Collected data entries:
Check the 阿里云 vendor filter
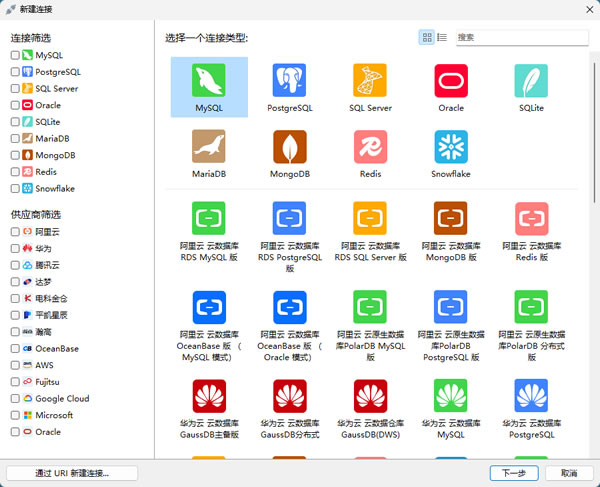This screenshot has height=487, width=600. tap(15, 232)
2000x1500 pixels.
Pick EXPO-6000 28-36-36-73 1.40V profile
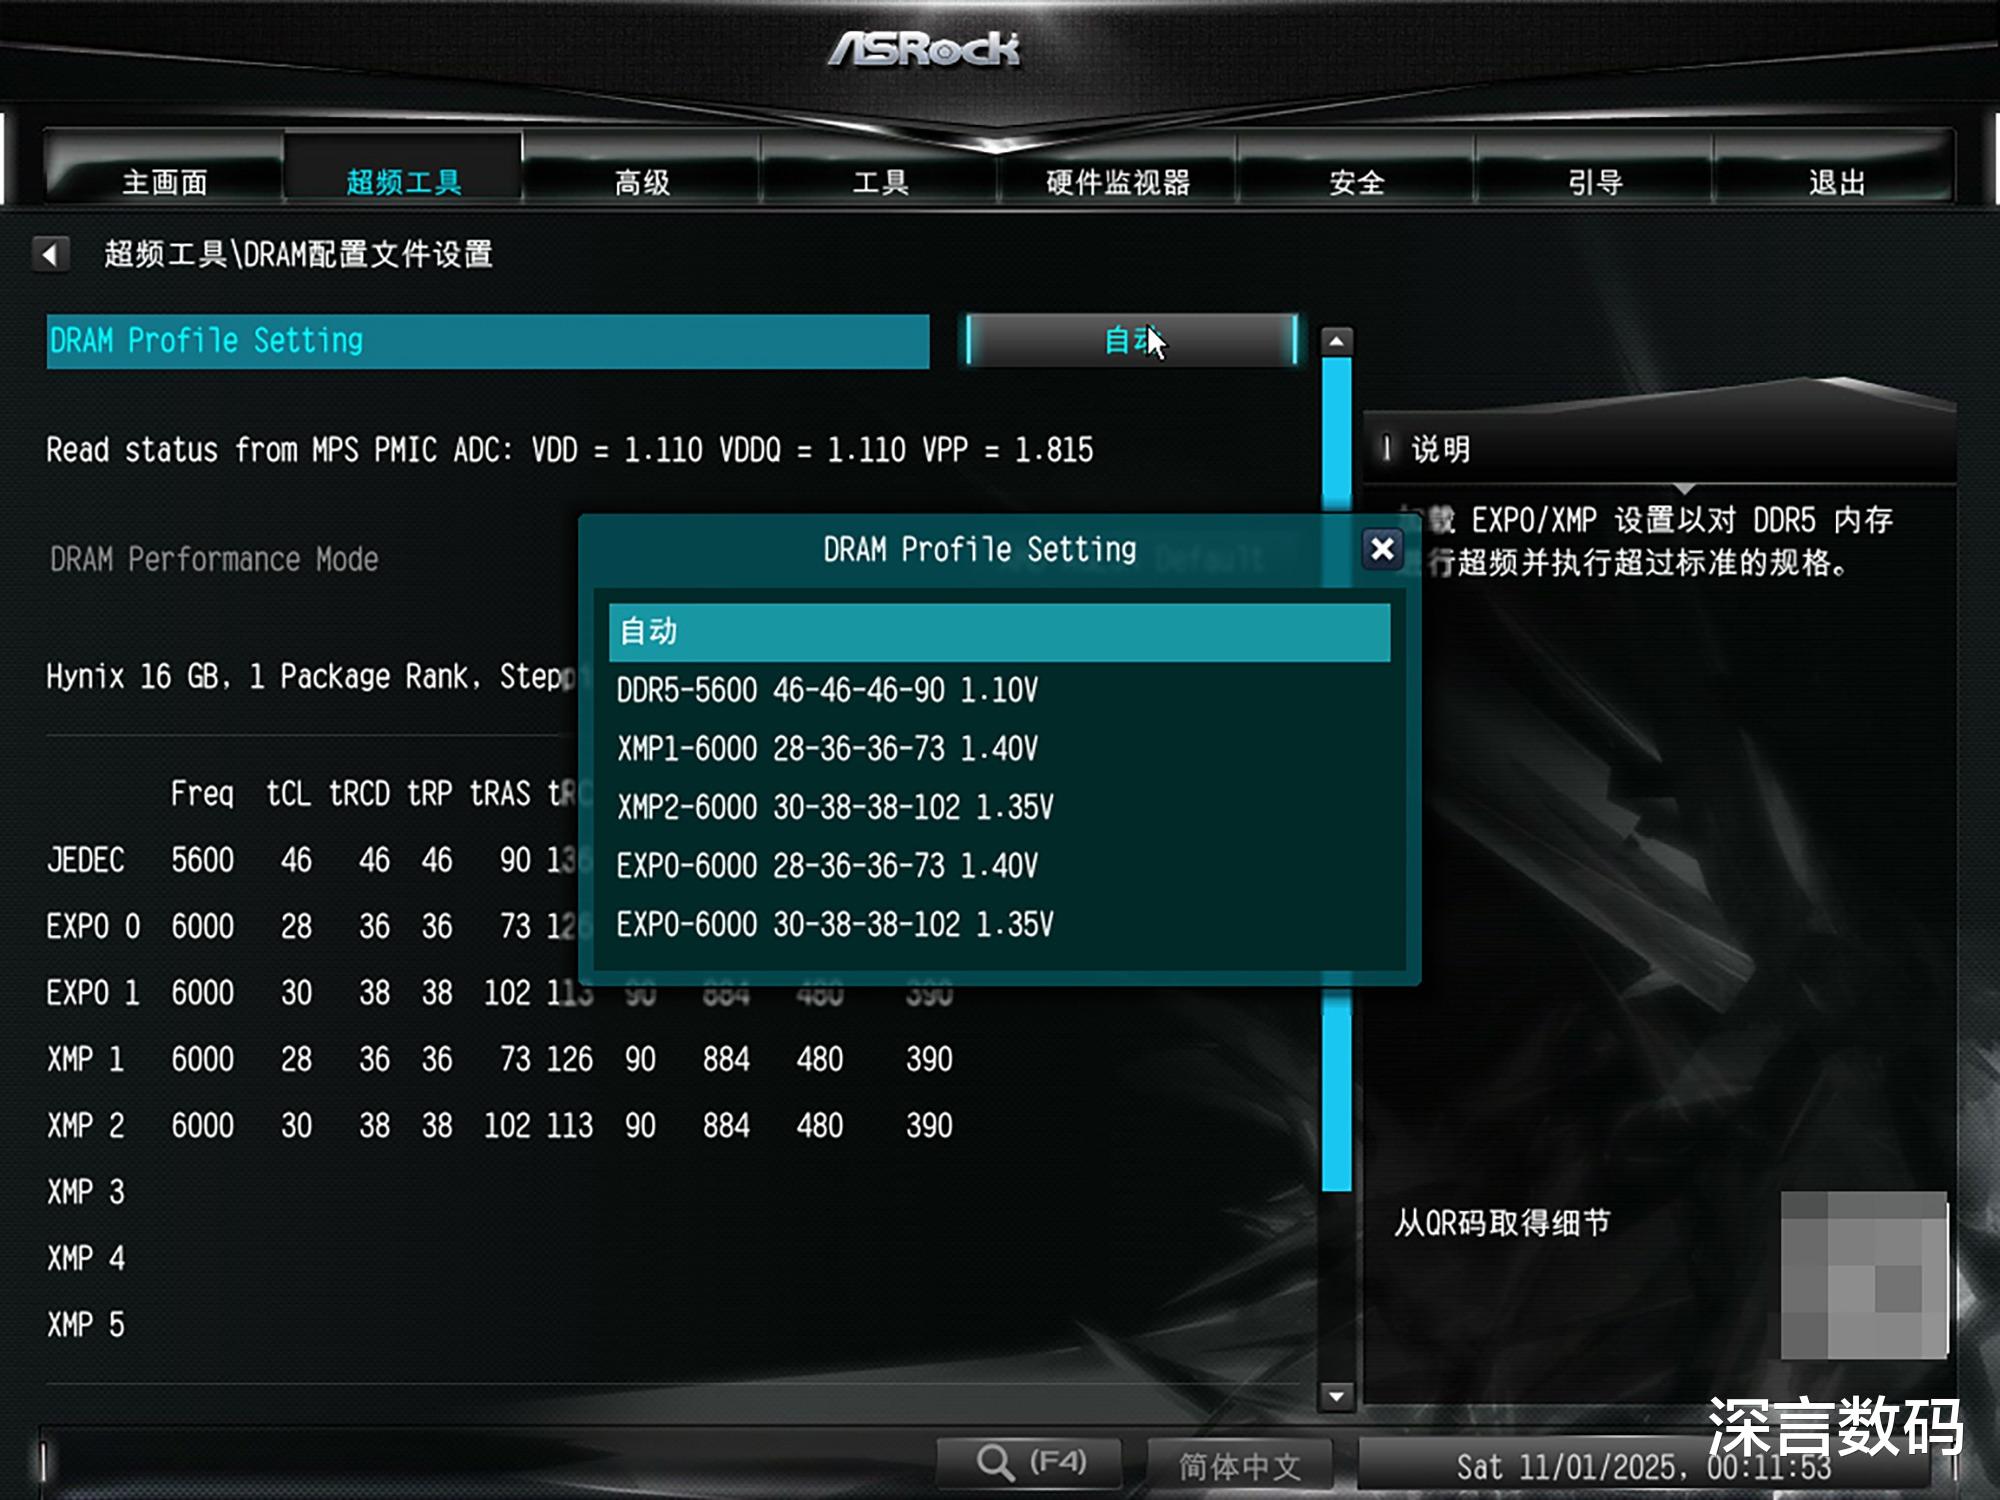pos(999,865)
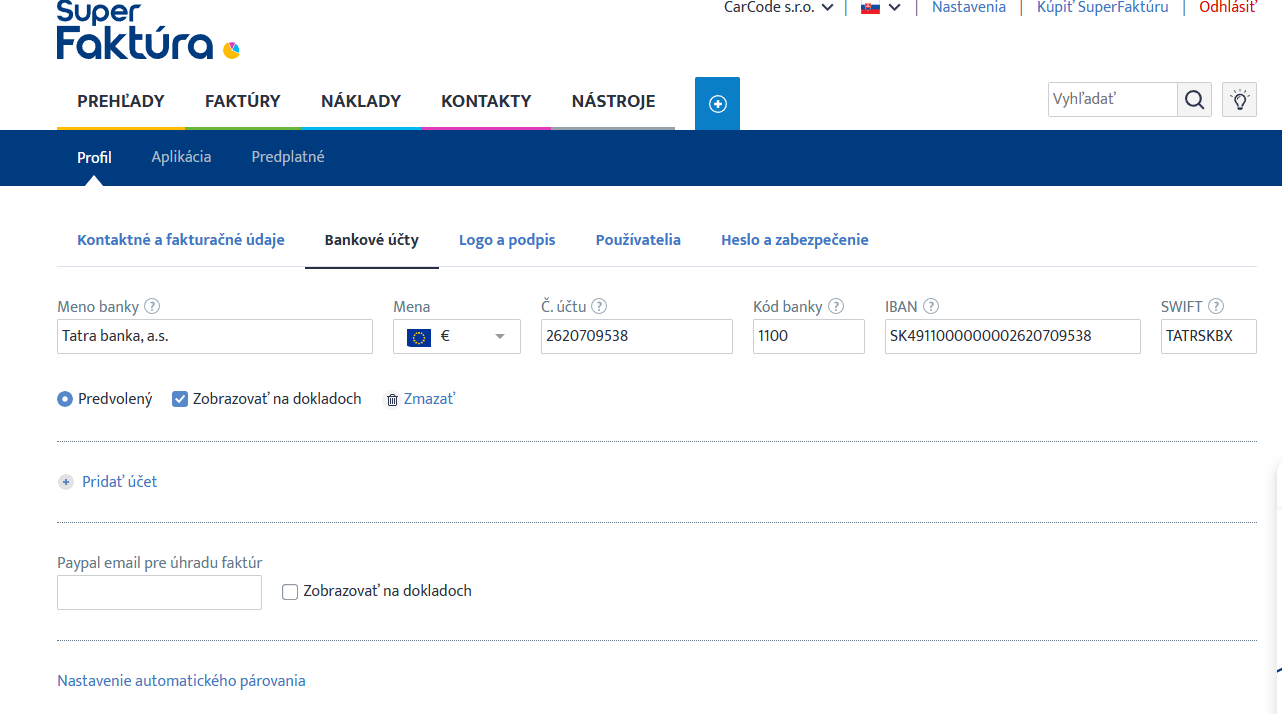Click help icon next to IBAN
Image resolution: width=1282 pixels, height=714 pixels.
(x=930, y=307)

• **Problem description**
The records shown above are to be repeated exactly, with the pictures left out.

• **Answer area**
Check the 阿里云 vendor filter
This screenshot has height=487, width=600. tap(15, 232)
2000x1500 pixels.
Pick EXPO-6000 28-36-36-73 1.40V profile
pos(999,865)
Click help icon next to IBAN
Image resolution: width=1282 pixels, height=714 pixels.
(x=930, y=307)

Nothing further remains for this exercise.